## Prompt:
Leaving the images behind, copy every line of the records exactly.

## Material provided:
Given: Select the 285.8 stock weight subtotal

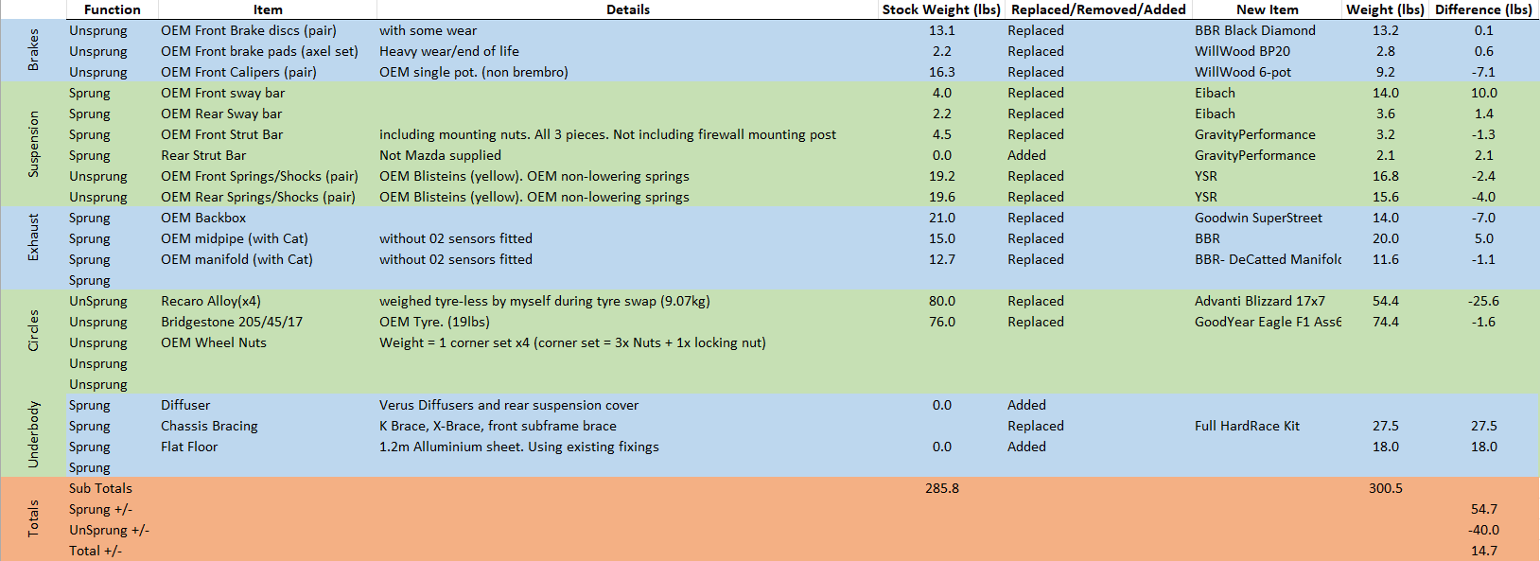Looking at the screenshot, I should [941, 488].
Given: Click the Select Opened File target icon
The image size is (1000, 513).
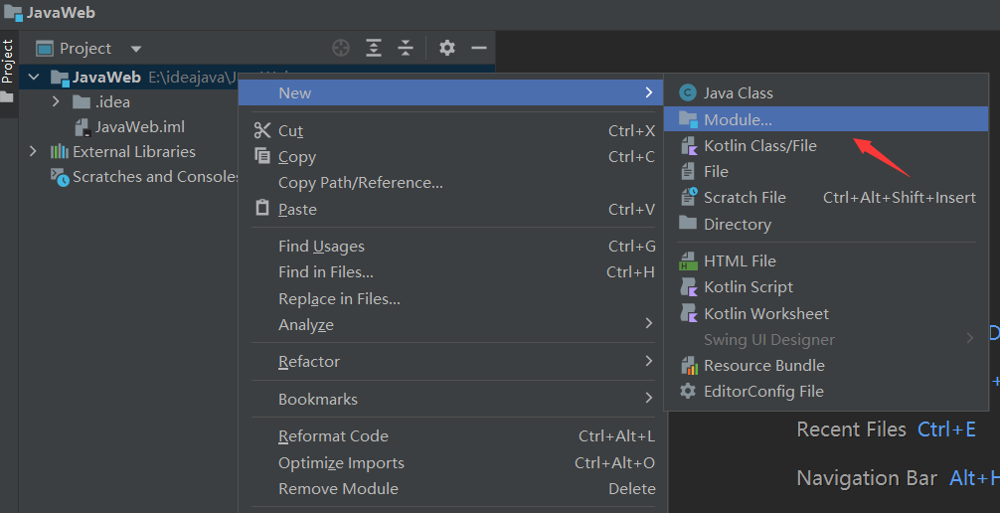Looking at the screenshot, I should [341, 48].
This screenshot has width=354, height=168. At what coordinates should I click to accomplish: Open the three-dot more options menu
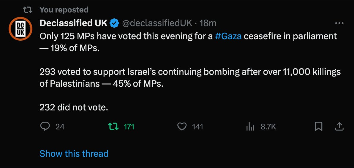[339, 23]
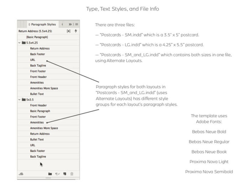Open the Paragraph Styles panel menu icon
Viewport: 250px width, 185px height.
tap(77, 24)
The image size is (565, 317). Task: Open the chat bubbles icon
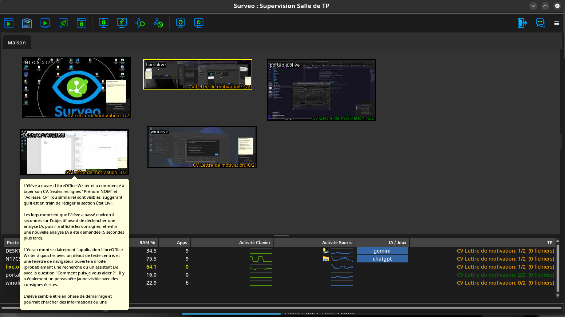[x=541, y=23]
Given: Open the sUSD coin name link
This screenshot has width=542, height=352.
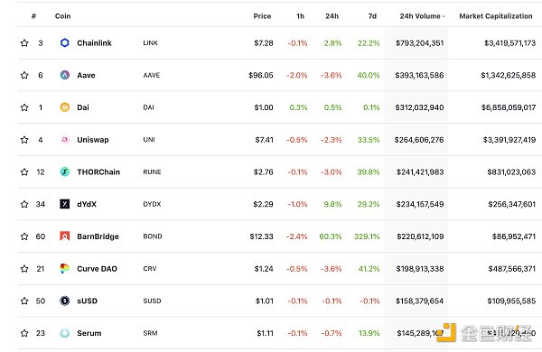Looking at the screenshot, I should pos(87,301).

## Response area:
Given: Select the 285.8 stock weight subtotal

Looking at the screenshot, I should [941, 488].
Given: Click the Select Opened File target icon
The image size is (1000, 513).
Looking at the screenshot, I should [341, 48].
This screenshot has width=354, height=168. At what coordinates should I click to accomplish: Open the three-dot more options menu
[339, 23]
Open the Paragraph Styles panel menu icon
Viewport: 250px width, 185px height.
tap(77, 24)
The image size is (565, 317). Task: Open the chat bubbles icon
[x=541, y=23]
Given: Open the sUSD coin name link
This screenshot has width=542, height=352.
Looking at the screenshot, I should pos(87,301).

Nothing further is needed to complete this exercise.